下のリストのうち、「Click the kitchen sink symbol」を含む行から「coord(220,151)」を含む行までを（両端の行も含めて）、JSONの文字列リストとして示してもらえますか？1行を1つの文字列とし、空行は除いてください。

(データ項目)
<<<<

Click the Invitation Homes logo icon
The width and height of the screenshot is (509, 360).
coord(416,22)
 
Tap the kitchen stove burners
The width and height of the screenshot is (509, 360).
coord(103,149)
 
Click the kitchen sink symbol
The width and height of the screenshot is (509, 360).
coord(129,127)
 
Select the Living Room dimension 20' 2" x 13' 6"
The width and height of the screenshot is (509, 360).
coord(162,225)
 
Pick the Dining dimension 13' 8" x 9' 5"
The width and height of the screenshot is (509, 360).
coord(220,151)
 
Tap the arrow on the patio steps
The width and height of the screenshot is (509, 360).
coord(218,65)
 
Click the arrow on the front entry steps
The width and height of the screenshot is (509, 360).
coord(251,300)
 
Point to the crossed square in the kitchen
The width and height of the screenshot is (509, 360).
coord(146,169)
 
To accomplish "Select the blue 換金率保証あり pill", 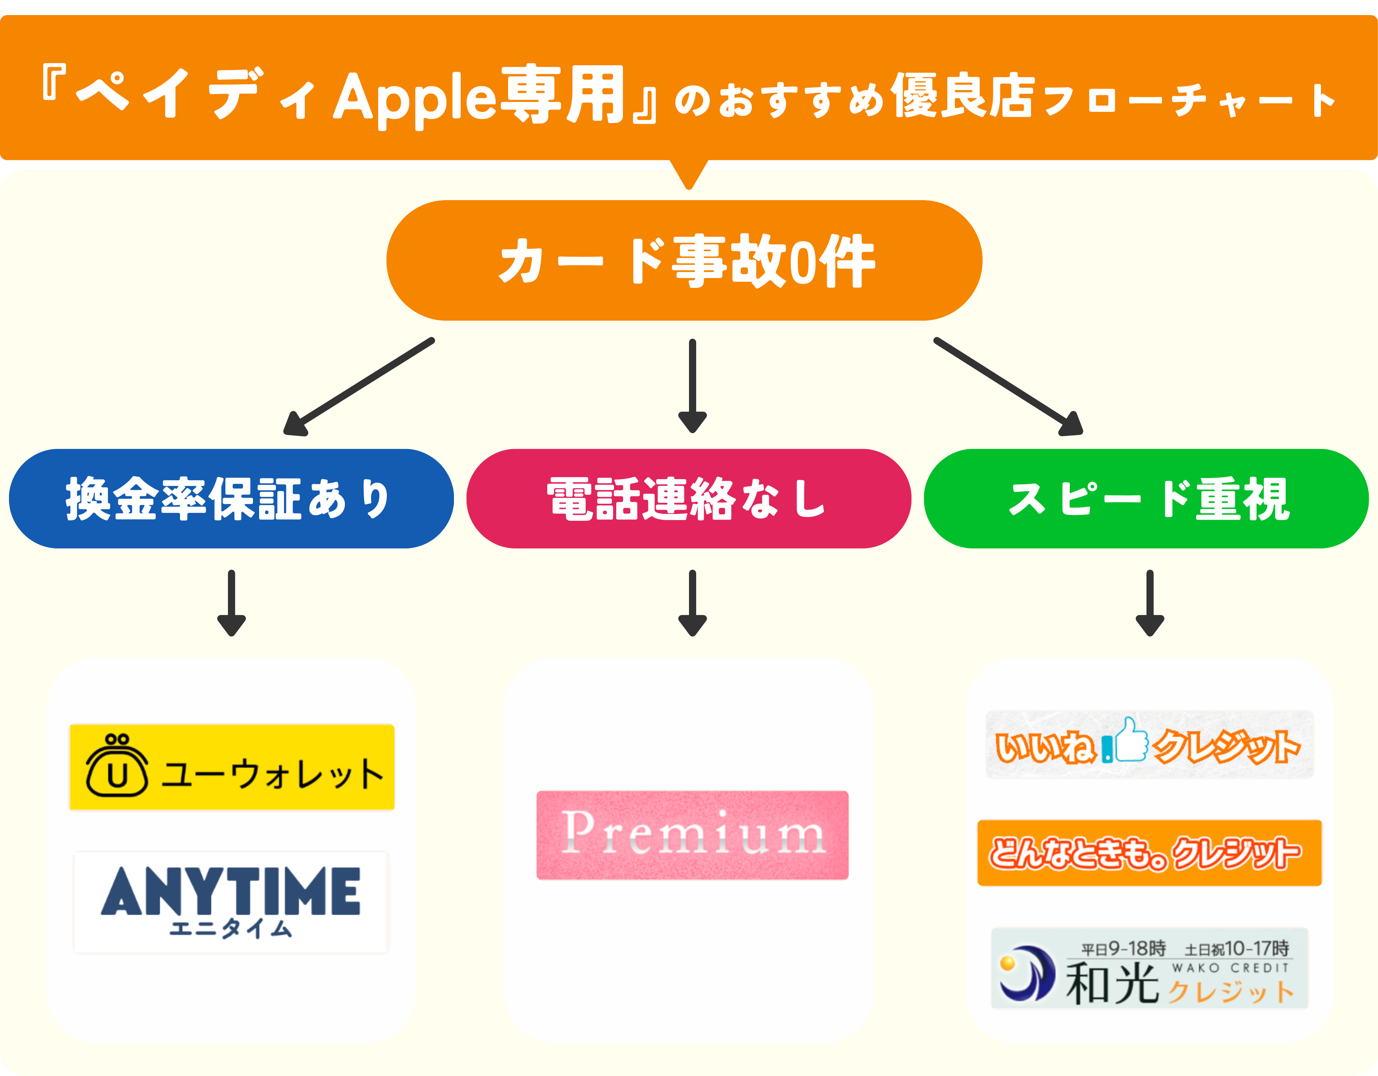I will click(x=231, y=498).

>>>>
<<<<

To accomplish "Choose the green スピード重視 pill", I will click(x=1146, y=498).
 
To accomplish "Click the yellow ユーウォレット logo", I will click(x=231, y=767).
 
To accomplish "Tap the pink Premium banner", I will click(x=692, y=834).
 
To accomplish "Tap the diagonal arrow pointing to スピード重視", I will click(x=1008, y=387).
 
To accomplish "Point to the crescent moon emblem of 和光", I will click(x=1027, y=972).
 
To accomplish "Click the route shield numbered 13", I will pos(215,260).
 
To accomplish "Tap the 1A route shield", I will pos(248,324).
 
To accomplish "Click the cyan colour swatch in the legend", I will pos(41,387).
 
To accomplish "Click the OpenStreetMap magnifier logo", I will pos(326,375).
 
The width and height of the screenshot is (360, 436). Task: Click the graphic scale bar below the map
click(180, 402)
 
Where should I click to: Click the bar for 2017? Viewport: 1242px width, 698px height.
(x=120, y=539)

>>>>

§ **結果**:
[
  "Click the kitchen sink symbol",
  "The width and height of the screenshot is (509, 360).",
  "coord(129,127)",
  "Select the Living Room dimension 20' 2\" x 13' 6\"",
  "The width and height of the screenshot is (509, 360).",
  "coord(162,225)",
  "Pick the Dining dimension 13' 8\" x 9' 5\"",
  "The width and height of the screenshot is (509, 360).",
  "coord(220,151)"
]